### Problem to work on
Please count the lines in the rows below that contain the string "Concord", matching case exactly, and reply with that number alone.

### Data in this exercise
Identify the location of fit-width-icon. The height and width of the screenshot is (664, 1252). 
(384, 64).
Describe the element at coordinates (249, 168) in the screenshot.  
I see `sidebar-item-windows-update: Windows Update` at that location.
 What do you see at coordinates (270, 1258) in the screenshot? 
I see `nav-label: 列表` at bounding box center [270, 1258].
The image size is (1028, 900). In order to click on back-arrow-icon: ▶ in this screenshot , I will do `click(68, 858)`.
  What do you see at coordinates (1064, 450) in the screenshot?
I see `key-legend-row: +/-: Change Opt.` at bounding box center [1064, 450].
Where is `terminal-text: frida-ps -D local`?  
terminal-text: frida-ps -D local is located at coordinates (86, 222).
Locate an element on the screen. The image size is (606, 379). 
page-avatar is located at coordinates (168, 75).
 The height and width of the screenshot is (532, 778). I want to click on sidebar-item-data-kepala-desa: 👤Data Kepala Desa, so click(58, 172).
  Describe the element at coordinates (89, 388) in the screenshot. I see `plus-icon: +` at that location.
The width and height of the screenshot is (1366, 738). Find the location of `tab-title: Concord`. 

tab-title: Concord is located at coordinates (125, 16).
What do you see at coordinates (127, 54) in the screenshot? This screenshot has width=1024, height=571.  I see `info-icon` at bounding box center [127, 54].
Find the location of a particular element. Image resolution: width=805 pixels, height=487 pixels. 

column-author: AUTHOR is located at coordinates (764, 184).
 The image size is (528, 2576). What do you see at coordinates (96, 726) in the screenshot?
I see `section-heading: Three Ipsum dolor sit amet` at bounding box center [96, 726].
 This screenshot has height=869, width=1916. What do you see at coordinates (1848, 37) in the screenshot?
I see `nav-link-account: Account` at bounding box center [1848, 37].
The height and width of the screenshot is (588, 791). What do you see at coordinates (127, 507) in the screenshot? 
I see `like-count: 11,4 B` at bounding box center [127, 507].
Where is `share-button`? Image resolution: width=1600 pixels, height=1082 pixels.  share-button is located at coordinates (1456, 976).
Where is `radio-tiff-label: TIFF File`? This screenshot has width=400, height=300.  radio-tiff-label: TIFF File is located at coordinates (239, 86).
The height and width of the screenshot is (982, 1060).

### Task output
2